Die EU-Staats- und Regierungschefs hielten ihr erstes Gipfeltreffen mit ihren Amtskollegen aus den Golfstaaten ab. Beide Seiten einigten sich darauf, die festgefahrenen Handelsgespräche wiederzubeleben, außenpolitische Themen hatten es da schwieriger.
Ein wichtiges Ziel des ersten Gipfeltreffens am Mittwoch (16. Oktober) zwischen den Staats- und Regierungschefs der EU und den sechs Golfstaaten Bahrain, Kuwait, Oman, Katar, Saudi-Arabien und den Vereinigten Arabischen Emiraten war es, die Konflikte in der Ukraine und im Nahen Osten anzusprechen.
„Die Golfstaaten sind wichtige Partner für die regionale Sicherheit, und wir begrüßen ihre Bemühungen, die Spirale der Gewalt im Nahen Osten zu beenden“, sagte der EU-Außenbeauftragte Josep Borrell nach den Gesprächen des Gipfels.
In einer gemeinsamen Erklärung erklärten beide Seiten „äußerste Besorgnis“ über die Entwicklungen in Israel, Gaza und Libanon, und forderten „eine sofortige und umfassenden Waffenruhe“. Des Weiteren sollten alle Parteien ihre Verpflichtungen aus dem Völkerrecht nachkommen.
Die Notwendigkeit eines sofortigen und ungehinderten Zugangs zu „umfangreicher humanitärer Hilfe im gesamten Gazastreifen für alle bedürftigen palästinensischen Zivilisten“ wurde ebenfalls betont.
Einige Gesprächspartner aus den Golfstaaten dämpften jedoch die Hoffnungen, dass regionale Vermittlungsbemühungen zwischen Israel und der Hamas über einen Waffenstillstand in Gaza bald zu Ergebnissen führen könnten.
„In den letzten drei bis vier Wochen gab es keinerlei Gespräche oder Bemühungen, und wir bewegen uns nur im Kreis, während alle Parteien schweigen“, sagte der katarische Premierminister Scheich Mohammed bin Abdulrahman Al Thani vor Reportern in Brüssel.
Katar unterhält seit langem Beziehungen zur Hamas und wird allgemein als zentral für die Vermittlungen angesehen, die mit Unterbrechungen stattgefunden haben.
„Es braucht immer beide Seiten, um eine Einigung zu erzielen. Wenn eine der beiden Seiten nicht bereit oder nicht an einer Einigung interessiert ist […], kann man sie niemals durchsetzen“, sagte Al Thani.
Die Beziehungen zum Iran, die aufgrund der militärischen Unterstützung Russlands ein zentrales Anliegen der EU ist, wurden in der gemeinsamen Gipfelerklärung kaum erwähnt.

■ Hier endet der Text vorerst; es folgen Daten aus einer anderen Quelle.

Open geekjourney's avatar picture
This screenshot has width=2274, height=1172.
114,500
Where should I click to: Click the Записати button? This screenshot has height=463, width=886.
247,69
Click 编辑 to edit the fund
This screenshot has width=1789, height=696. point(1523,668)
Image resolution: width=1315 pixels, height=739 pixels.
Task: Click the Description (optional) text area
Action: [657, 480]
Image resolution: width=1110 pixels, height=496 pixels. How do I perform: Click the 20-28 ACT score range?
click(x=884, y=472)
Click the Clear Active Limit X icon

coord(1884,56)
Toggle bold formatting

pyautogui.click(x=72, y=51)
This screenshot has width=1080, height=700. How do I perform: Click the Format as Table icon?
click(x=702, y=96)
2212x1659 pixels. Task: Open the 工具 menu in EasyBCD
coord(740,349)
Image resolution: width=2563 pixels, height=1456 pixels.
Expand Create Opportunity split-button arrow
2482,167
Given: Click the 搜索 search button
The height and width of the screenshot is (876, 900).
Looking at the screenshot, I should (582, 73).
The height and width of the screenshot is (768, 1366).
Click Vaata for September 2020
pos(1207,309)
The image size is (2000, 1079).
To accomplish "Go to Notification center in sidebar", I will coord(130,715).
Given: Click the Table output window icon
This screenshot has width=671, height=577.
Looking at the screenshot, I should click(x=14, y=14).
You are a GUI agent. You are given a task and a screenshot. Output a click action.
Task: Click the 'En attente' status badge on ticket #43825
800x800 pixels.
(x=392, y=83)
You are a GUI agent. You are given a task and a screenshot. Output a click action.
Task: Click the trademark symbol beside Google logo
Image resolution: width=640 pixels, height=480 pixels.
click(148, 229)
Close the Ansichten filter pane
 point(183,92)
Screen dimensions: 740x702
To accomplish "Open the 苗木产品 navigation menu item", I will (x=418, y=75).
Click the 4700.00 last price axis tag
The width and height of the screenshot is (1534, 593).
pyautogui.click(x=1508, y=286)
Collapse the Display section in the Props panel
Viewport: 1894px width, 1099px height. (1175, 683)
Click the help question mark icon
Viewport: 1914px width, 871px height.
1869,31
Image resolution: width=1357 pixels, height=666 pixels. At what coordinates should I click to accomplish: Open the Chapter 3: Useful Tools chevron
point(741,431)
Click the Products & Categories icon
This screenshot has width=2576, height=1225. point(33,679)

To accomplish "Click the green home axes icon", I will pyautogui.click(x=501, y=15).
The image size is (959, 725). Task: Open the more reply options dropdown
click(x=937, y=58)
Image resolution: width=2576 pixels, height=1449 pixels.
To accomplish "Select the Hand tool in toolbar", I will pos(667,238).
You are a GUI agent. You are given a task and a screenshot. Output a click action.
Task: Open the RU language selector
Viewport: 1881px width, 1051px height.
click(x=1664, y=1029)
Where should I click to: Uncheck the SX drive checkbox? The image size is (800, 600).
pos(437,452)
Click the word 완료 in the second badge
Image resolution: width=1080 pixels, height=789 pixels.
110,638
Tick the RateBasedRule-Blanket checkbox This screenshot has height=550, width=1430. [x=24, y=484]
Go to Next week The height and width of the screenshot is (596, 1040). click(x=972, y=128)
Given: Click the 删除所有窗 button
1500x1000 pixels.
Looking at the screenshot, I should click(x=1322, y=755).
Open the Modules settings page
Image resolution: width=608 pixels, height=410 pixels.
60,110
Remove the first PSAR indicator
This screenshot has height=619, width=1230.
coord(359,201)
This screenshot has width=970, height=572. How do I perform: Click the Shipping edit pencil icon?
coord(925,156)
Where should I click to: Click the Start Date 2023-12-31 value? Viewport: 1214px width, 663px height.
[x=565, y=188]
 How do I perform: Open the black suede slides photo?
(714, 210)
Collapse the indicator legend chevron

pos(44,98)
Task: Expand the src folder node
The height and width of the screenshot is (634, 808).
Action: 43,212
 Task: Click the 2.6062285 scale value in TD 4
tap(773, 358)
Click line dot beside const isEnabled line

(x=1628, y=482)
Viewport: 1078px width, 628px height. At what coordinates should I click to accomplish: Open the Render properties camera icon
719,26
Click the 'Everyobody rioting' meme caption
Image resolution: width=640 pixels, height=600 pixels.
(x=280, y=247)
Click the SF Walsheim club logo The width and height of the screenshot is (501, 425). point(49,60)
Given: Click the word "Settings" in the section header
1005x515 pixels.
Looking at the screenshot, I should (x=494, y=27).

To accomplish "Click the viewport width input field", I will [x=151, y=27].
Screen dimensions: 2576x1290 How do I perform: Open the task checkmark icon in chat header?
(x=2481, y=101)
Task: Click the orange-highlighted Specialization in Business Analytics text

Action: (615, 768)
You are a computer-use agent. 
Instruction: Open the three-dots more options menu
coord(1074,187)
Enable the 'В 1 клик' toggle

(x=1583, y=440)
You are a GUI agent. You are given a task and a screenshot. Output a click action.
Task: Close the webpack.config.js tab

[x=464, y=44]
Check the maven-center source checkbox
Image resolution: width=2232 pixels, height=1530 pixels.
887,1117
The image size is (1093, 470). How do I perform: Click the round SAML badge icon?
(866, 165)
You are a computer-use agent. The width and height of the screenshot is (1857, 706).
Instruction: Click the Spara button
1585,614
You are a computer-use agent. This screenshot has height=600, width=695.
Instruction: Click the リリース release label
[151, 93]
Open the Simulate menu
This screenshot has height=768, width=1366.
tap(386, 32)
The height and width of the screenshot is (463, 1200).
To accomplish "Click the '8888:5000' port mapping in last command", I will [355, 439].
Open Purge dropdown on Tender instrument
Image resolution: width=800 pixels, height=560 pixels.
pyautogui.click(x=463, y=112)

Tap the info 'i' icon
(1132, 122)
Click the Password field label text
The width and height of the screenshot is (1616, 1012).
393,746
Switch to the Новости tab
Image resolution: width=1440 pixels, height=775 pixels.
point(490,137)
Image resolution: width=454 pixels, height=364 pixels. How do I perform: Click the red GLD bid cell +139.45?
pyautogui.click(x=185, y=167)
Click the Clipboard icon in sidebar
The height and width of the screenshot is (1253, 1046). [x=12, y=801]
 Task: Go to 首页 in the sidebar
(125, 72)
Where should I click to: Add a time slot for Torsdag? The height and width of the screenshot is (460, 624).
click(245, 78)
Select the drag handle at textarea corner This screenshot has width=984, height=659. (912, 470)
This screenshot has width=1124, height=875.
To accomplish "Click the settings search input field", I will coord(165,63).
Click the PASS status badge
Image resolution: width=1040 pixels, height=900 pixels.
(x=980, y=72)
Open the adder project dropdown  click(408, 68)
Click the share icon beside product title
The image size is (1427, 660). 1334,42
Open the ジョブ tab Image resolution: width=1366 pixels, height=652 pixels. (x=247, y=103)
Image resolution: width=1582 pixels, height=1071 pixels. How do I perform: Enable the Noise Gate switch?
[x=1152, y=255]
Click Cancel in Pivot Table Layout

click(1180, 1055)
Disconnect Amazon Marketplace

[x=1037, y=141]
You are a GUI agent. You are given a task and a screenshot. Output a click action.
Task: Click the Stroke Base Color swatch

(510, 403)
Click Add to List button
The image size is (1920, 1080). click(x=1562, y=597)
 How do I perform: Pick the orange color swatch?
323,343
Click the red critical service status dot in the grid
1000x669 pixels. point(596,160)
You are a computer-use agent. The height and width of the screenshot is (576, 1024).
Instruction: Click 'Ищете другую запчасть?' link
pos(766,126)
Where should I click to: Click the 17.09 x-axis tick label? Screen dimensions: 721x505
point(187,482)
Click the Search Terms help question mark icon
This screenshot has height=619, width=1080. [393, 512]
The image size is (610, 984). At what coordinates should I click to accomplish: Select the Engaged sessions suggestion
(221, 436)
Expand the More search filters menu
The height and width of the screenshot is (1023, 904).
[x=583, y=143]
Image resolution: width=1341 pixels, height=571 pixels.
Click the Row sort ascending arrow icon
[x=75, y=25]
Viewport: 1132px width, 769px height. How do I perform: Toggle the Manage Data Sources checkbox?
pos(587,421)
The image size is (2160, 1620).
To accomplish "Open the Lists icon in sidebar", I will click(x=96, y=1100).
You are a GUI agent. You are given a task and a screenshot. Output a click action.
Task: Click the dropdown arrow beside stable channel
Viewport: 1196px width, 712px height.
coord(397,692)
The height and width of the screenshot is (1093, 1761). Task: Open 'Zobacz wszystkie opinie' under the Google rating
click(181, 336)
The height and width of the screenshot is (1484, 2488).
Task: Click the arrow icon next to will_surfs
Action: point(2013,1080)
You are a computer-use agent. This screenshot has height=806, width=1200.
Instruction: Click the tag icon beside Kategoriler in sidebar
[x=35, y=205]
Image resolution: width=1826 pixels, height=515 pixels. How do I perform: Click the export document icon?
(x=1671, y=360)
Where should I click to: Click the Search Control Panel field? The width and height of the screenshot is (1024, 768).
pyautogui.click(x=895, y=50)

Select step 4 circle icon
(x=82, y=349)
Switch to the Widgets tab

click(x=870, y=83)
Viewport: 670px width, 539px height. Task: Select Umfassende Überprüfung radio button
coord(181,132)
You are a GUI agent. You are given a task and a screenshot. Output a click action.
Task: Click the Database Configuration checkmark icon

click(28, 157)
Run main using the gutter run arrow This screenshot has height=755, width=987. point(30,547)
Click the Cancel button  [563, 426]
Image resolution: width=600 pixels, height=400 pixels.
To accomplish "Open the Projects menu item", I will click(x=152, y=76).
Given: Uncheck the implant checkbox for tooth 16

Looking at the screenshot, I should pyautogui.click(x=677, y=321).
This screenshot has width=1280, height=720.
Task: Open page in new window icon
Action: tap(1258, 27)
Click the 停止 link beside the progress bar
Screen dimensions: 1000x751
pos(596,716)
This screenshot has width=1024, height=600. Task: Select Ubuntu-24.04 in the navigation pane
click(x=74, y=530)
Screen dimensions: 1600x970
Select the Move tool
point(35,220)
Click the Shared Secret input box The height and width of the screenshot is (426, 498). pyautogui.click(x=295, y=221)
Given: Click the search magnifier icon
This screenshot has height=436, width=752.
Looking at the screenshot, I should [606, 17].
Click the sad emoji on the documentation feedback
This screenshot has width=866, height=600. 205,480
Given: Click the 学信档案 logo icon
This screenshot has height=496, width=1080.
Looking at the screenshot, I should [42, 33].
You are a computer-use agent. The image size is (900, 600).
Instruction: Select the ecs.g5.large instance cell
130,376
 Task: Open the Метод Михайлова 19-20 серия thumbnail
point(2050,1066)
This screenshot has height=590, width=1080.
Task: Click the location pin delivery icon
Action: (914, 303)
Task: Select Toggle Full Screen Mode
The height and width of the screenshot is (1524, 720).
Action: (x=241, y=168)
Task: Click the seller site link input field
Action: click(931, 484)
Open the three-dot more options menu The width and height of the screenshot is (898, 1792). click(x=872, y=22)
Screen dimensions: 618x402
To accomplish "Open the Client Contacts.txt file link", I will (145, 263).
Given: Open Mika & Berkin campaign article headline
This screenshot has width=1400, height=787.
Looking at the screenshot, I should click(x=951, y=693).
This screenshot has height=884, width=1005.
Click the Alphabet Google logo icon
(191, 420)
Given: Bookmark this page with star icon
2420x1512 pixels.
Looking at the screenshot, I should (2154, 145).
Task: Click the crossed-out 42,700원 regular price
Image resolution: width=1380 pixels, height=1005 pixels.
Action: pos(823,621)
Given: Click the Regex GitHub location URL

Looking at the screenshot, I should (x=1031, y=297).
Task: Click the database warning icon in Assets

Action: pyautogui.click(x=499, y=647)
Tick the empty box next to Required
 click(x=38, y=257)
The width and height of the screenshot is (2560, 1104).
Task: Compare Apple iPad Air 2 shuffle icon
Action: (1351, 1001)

Ursprünglich hatte sich die EU-Seite gewünscht, dass die Golfpartner eine schärfere Sprache in Bezug auf die Aggression Russlands gegen die Ukraine finden.
Während in der gemeinsamen Erklärung die Souveränität von Staaten bekräftigt, Angriffe auf Zivilisten und kritische Infrastruktur verurteilt und der „anhaltenden Krieg“ zu bedauert wurde, fand Russland kaum Erwähnung.
„Wir betonen die Notwendigkeit, so bald wie möglich einen umfassenden, gerechten und dauerhaften Frieden in der Ukraine zu erreichen, in Übereinstimmung mit den Grundsätzen der Charta der Vereinten Nationen“, heißt es in der gemeinsamen Erklärung.
Beide Seiten erklärten außerdem, dass sie die vor 35 Jahren aufgenommenen Gespräche über ein Freihandelsabkommen, die 2008 ausgesetzt wurden, wieder aufnehmen wollen. Es soll besonders die Zusammenarbeit in den Bereichen saubere Technologien, kritische Mineralien, die für den ökologischen Wandel benötigt werden, erneuerbare Energien und Wasserstoffproduktion verstärken werden.
Im Rahmen der Bemühungen, alle zwei Jahre Gipfeltreffen abzuhalten, wird das nächste voraussichtlich 2026 in Saudi-Arabien stattfinden.